Proteins, Carbohydrates and Fats
Protein forms the building blocks of tissue. Your baby is still gaining around a half pound per week in the eighth month and needs lots of protein for growth. Take in between 75 and 100 grams of protein per day in pregnancy, suggests the American Pregnancy Association. Adequate protein from animal sources, dairy, legumes and nuts also will help you repair tissues damaged in childbirth. Good fats such as omega-3 fatty acids, found in fish, may facilitate brain development in your baby. Decrease your intake of simple sugars to keep your weight gain within normal limits, but eat whole grains, fruits and vegetables for their essential vitamin and mineral content.
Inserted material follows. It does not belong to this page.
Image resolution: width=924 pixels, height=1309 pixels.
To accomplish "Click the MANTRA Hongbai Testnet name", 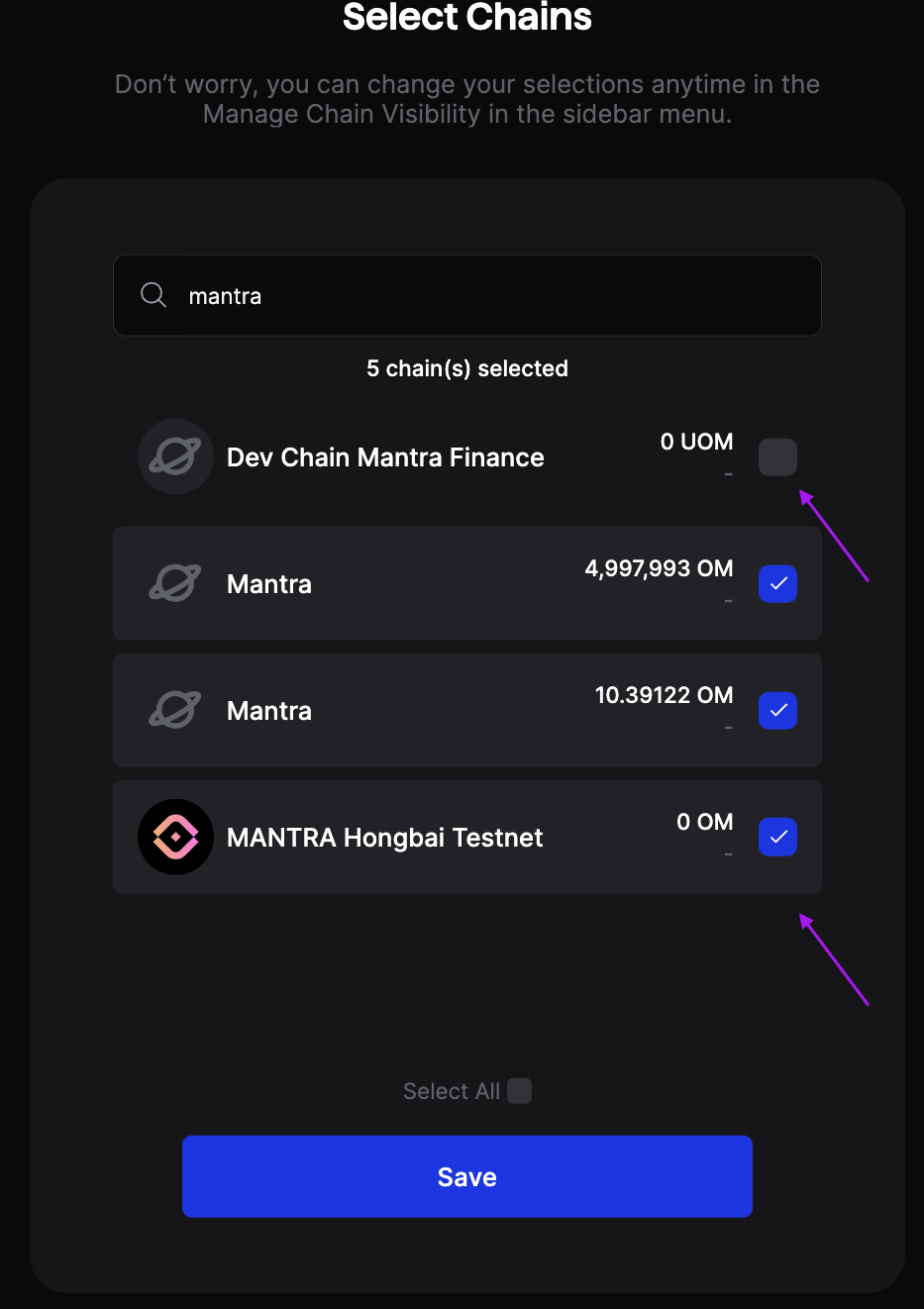I will point(384,838).
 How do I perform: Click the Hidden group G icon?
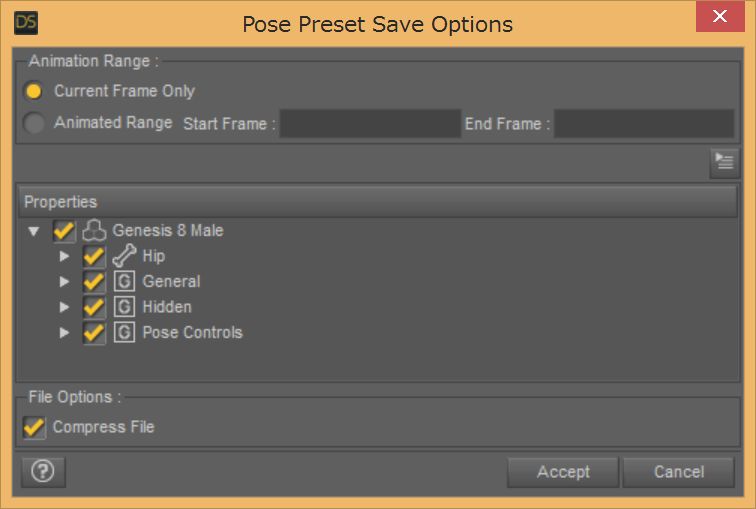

Minimizing Gastrointesinal Complaints
Heartburn can plague you in late pregnancy, when your intestinal action slows not only due to high levels of progesterone but also the mechanical effects of compression by your your growing baby. Cooked vegetables may produce less gas and intestinal discomfort than raw ones. Some foods may trigger heartburn in you but not in your best friend; know your trigger foods and limit them if possible. Fiber in fruits and vegetables can help keep you regular, reducing constipation, another bane of late pregnancy.
Small Amounts Frequently
Sitting down to a Thanksgiving-style dinner with everything from soup to nuts probably won't work well for you in the eighth month of pregnancy. Concentrate instead on eating healthy foods a little at a time. When you don't feel particularly hungry, it's easy to just pick at food. This is fine if you're picking healthy foods but not okay if you're grabbing a handful of candy from the bag as you pass by. Healthy choices in easy-to-eat small packages include half a meat sandwich -- real meat, not processed, to reduce your sodium intake -- made with whole bread, a handful of nuts, a cup of yogurt or a salad with cubed chicken or tuna. Try peanut butter on apples or celery for protein and fiber.